If for the certain function only one notion of integral applies, the comparison principle still applies. The classical example is the Dirichlet function for which Riemman integral does not exist. On the other hand this is zero almost everywhere, and Lebesgues integral is the same for functions which differ on the set of Lebesgue measure zero. So we get the Lebesgue integral of Dirichlet function is the Lebesgue integral of zero. For zero function Rieman and Lebesgue integrals coincide so we can calculate which ever is easier.
Another trick is to construct the sequence of functions with known integrals which converge to the function of interest. Then integral is usually the limit of the corresponding integrals. This of course does not apply for all types of convergence and functions.
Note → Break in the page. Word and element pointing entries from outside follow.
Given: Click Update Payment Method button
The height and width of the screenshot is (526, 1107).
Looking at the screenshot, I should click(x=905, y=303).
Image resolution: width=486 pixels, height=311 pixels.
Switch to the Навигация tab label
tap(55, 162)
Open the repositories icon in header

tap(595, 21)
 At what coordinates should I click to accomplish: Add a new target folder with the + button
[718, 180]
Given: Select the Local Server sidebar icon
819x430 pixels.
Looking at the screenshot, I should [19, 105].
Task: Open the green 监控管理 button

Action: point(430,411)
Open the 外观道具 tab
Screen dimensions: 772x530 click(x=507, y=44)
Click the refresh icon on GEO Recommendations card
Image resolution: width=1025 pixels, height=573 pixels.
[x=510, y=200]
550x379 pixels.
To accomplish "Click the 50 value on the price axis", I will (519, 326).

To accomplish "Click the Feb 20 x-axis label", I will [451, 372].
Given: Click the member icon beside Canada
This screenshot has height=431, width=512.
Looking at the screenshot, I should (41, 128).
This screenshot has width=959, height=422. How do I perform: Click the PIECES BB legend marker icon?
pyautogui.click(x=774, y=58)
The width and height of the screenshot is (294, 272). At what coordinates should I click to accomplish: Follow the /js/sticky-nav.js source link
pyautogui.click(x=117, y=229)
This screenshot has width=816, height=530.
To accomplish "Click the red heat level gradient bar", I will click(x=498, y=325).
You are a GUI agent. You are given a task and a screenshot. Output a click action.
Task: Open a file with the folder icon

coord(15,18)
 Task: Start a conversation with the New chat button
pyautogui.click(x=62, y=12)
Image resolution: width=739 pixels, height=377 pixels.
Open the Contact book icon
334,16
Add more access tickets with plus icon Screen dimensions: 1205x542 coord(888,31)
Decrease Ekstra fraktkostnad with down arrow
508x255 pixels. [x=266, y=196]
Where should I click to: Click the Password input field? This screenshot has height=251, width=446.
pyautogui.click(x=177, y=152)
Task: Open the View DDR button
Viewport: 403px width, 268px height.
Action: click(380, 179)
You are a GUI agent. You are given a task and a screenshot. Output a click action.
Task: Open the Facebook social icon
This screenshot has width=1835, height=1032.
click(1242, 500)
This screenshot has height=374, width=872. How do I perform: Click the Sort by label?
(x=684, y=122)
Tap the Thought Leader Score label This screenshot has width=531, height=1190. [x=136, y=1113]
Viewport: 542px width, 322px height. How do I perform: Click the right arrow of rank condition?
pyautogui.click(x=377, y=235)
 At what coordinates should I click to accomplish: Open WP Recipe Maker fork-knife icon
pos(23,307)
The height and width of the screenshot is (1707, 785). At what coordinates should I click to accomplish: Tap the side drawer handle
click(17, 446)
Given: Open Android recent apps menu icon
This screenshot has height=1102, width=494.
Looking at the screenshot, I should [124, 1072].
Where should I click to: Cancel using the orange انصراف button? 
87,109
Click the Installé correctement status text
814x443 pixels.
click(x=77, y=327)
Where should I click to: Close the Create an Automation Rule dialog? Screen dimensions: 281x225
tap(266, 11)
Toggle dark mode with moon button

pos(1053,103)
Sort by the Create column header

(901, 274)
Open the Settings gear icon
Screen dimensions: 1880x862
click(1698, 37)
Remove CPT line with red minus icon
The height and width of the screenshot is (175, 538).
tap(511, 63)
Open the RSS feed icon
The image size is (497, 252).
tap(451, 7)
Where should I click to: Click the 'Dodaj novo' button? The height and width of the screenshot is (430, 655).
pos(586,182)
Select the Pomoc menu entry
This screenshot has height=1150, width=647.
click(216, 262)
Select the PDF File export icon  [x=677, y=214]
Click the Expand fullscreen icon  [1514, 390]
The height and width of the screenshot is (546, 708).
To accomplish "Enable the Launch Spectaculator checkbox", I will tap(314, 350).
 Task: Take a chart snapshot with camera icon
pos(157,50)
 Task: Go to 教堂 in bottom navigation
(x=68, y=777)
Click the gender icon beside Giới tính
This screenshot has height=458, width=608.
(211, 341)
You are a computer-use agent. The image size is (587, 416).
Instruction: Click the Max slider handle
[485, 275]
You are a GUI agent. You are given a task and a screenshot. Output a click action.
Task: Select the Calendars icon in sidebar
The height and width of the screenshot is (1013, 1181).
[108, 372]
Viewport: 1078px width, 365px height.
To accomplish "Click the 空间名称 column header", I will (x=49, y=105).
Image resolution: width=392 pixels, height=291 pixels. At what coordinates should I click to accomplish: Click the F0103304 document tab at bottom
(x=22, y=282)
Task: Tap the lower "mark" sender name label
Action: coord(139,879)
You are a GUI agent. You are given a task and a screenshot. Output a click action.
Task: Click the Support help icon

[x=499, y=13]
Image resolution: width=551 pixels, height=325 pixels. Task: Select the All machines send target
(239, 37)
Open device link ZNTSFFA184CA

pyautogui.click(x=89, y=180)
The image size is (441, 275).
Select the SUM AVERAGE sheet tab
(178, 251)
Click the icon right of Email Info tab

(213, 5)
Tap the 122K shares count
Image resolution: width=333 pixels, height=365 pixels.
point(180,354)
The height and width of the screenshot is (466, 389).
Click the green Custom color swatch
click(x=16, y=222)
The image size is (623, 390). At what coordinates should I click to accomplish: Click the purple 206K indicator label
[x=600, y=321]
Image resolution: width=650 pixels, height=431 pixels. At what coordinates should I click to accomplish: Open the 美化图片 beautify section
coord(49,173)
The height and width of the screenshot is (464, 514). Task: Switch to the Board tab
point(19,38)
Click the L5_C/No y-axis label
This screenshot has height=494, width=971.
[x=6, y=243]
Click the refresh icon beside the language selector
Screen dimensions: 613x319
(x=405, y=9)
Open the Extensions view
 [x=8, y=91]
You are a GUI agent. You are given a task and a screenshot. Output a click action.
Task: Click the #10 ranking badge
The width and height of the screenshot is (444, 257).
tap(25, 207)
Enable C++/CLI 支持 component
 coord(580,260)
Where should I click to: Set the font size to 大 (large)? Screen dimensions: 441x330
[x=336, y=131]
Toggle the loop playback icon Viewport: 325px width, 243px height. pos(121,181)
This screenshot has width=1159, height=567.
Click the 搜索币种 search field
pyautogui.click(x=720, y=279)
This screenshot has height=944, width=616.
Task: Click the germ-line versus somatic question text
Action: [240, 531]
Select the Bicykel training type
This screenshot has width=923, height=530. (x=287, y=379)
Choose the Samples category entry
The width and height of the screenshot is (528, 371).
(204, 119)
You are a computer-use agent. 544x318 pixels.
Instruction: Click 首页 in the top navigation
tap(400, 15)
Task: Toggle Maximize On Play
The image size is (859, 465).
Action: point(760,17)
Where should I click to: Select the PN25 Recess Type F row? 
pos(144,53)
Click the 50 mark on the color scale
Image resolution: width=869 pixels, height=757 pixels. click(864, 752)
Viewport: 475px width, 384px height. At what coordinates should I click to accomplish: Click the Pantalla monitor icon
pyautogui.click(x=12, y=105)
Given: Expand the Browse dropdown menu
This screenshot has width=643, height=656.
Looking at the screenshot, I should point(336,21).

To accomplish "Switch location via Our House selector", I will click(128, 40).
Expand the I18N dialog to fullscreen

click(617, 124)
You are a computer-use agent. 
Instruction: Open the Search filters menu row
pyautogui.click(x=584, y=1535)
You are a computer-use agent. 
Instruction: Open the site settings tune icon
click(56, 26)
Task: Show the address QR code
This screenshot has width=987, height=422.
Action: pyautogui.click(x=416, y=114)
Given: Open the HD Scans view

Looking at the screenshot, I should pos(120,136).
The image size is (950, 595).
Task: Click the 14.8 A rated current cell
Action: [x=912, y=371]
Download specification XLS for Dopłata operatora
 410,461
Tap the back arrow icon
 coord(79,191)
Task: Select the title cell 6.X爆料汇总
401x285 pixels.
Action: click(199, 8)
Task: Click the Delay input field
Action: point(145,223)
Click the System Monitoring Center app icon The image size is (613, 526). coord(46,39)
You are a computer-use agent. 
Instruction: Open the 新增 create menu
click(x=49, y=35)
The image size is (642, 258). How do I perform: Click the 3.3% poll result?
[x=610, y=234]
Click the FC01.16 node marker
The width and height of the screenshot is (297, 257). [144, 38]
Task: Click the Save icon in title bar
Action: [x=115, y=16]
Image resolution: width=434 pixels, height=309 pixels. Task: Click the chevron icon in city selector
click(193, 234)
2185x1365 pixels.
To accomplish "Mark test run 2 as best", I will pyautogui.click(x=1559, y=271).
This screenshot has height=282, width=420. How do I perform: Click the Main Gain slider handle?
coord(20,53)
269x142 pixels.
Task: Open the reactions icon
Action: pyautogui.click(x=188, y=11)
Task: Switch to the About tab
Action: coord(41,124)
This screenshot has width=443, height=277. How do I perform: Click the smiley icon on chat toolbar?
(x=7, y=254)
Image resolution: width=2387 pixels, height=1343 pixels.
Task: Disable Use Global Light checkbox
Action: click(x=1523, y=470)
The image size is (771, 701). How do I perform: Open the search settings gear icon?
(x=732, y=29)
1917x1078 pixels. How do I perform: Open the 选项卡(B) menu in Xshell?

To sum up, the definition is not the only way to calculate the integral. The definition is used to calculate the integrals of the most simple functions, the rest is usually calculated by manipulating the function or integral to already known solution.
Solution 3:
It will be better if you will provide the area (or the problem) which leads you to the calculation of this integrals. From the computational point of view there are two "types" of integrals which lead you to correspondent two general methods of its computation. They are dependent on the distribution $Q$. Let us consider the case of $\mathbb{R}$.
The first type is an integral of an absolutely continuous distributions $Q$ - i.e. of such that $Q(dx) = h(x)\,dx$ for function $h$ which is a density function. These integrals often are calculated like a Riemann integrals (using correspondent methods).
All other 1-dimensional integrals for the computations can be reduced to the previous case. For the cumulative distribution function $g$ (which always exists) you can write $$ dg(x) = h(x)dx + \sum\limits_{i=1}^n p_i\delta(x-x_i) $$ where $\delta(x)$ is a Dirac function.
Then for the continuous function $f$ $$ \int\limits_{\mathbb{R}}f(x)\,dg(x) = \int\limits_{-\infty}^\infty f(x)h(x)\,dx +\sum\limits_{i=1}^n p_if(x_i). $$
This also will be the case if $f$ has countably many discontinuities which do not coincide with the sequence $(x_i)$ of massive points.